▶ TASK GOAL:
If a line comes after the one containing "Given: Switch to the Physics tab", leave it out; copy every line before it, and that line too, exactly as written, starting from the first line of the entries.

Dataset excerpts
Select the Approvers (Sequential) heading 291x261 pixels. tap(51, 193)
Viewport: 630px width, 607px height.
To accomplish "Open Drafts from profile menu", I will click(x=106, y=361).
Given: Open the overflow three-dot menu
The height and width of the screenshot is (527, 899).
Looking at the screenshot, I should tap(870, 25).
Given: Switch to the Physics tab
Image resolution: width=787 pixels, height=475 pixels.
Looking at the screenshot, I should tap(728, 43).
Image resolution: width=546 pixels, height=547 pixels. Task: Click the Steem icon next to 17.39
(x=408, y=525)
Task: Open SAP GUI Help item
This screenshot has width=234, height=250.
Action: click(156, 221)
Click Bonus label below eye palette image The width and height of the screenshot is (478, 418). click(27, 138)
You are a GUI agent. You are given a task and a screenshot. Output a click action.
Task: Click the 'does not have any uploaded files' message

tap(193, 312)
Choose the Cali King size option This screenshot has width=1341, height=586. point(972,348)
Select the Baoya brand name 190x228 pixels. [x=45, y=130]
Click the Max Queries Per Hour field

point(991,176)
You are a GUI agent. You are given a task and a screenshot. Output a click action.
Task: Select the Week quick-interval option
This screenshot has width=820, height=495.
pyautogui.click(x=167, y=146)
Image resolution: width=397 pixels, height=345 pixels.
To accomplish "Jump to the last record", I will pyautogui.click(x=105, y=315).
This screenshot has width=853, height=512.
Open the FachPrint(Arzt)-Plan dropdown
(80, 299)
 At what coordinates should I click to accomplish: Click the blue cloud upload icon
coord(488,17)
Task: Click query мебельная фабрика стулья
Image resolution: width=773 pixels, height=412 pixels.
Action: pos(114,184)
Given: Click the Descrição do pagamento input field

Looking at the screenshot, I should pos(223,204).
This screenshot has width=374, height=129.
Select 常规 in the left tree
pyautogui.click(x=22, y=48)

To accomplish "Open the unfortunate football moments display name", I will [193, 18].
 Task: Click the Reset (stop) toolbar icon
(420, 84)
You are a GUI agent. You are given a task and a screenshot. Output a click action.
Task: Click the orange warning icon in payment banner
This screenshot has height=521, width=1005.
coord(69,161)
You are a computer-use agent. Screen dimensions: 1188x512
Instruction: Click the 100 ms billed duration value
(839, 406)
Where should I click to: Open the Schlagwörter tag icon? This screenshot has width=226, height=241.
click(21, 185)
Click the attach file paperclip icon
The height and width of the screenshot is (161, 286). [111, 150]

▶ OUTPUT FOR THIS TASK:
Select the Approvers (Sequential) heading 291x261 pixels. tap(51, 193)
Viewport: 630px width, 607px height.
To accomplish "Open Drafts from profile menu", I will click(x=106, y=361).
Given: Open the overflow three-dot menu
The height and width of the screenshot is (527, 899).
Looking at the screenshot, I should tap(870, 25).
Given: Switch to the Physics tab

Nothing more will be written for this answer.